What to work on
Using the passage about Etta, answer each question briefly:
(a) Who was with Etta when she used the hand-dryer at Kelly Tarltons?
(b) Where did Etta start walking properly?
(c) At Wriggle and Rhyme, what did Etta regularly walk a few steps on?

[[ Supplied passage, beginning ]]

These experiences are where the growth lies - these awkward truthful conversations.  These moments of being kicked and punched in public and just sitting with it.  In order for Etta to grow and feel confident in negotiating the world, these moments will happen.  But how we manage them, and how we view them, is what makes the real difference.

*          *          *           *          *          *           *          *          *           *          *          *

Today Etta used the hand-dryer voluntarily in the bathrooms at Kelly Tarltons.  I was not there, this was with Murray and Abby (I have been home ill).  Etta has been terrified of hand dryers since birth.  But today, she decided to confront her fear.  When they came home from Kelly Tarltons it was the first thing she told me - she had the hugest smile on her face.  I am so proud of her.

We are making progress.



* I did go to the results assessment part, but that was just an expansion of things that were already apparent from her initial assessment comboed with what I already knew about gifted kids - so I don't think it needs writing about.

** Etta started walking properly when we went to Rarotonga.  We are fairly certain that she decided to do this because she didn't like the sensation of the grass and dirt on her knees, but it was ok on her feet (wearing shoes).  Etta regularly walked a few steps - religiously - on the big parachute mat at Wriggle and Rhyme.  In short, we are fairly certain Etta didn't walk for so long because she didn't like the sensation of walking, so only walked when it felt sensually better than other alternatives.

*** The other reason is that I get very anxious about making phone calls.  Honestly.  I never know what to say when starting a conversation about something that seems a little flimsy as a premise.  And I feel guilty cos a lovely friend recommended we see someone she knew, and she told them we were seeing her, and then I got busy and then I had that Kindy conversation and then I got anxious, and then I forgot.  And by the time I remembered again I felt like that window had closed.  I am not proud, but this is the truth.

[[ Supplied passage, end ]]
[[ Information supplied, beginning ]]

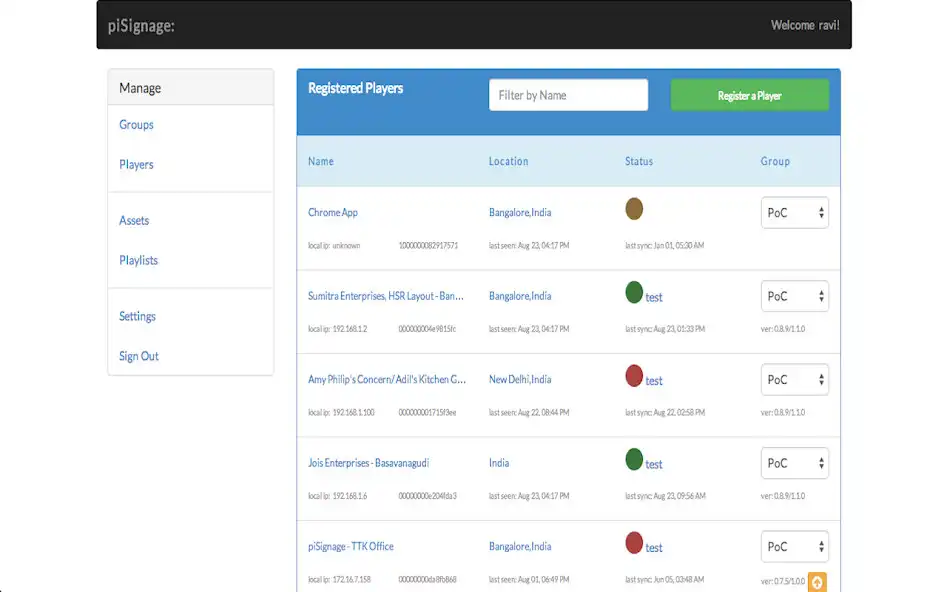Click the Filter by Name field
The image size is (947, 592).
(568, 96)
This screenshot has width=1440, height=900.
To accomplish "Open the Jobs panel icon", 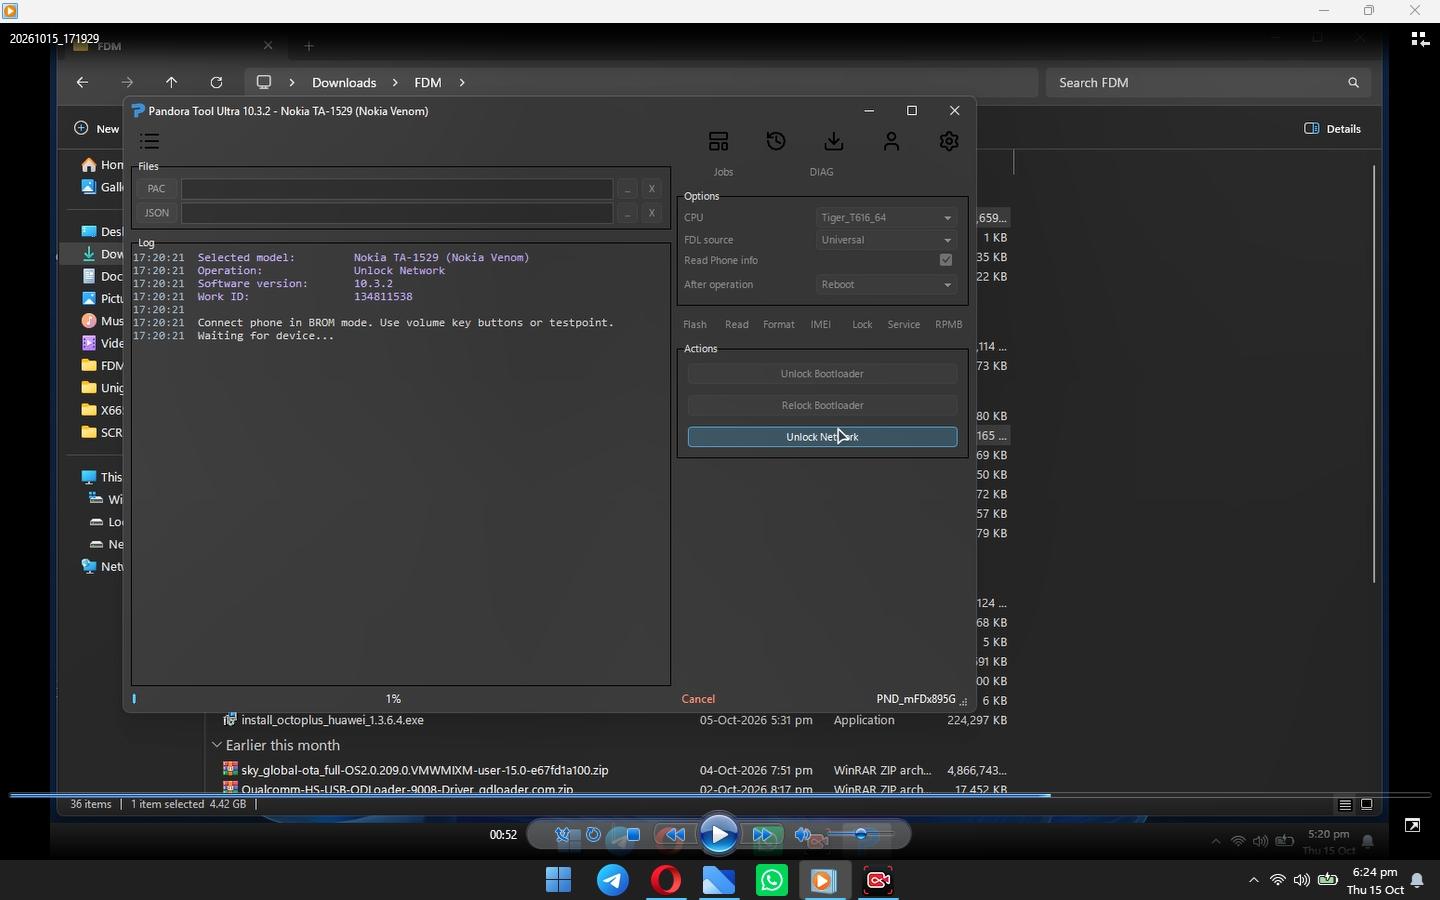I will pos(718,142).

[[ Information supplied, end ]]

Answer for this exercise
(a) Murray and Abby
(b) Rarotonga
(c) The big parachute mat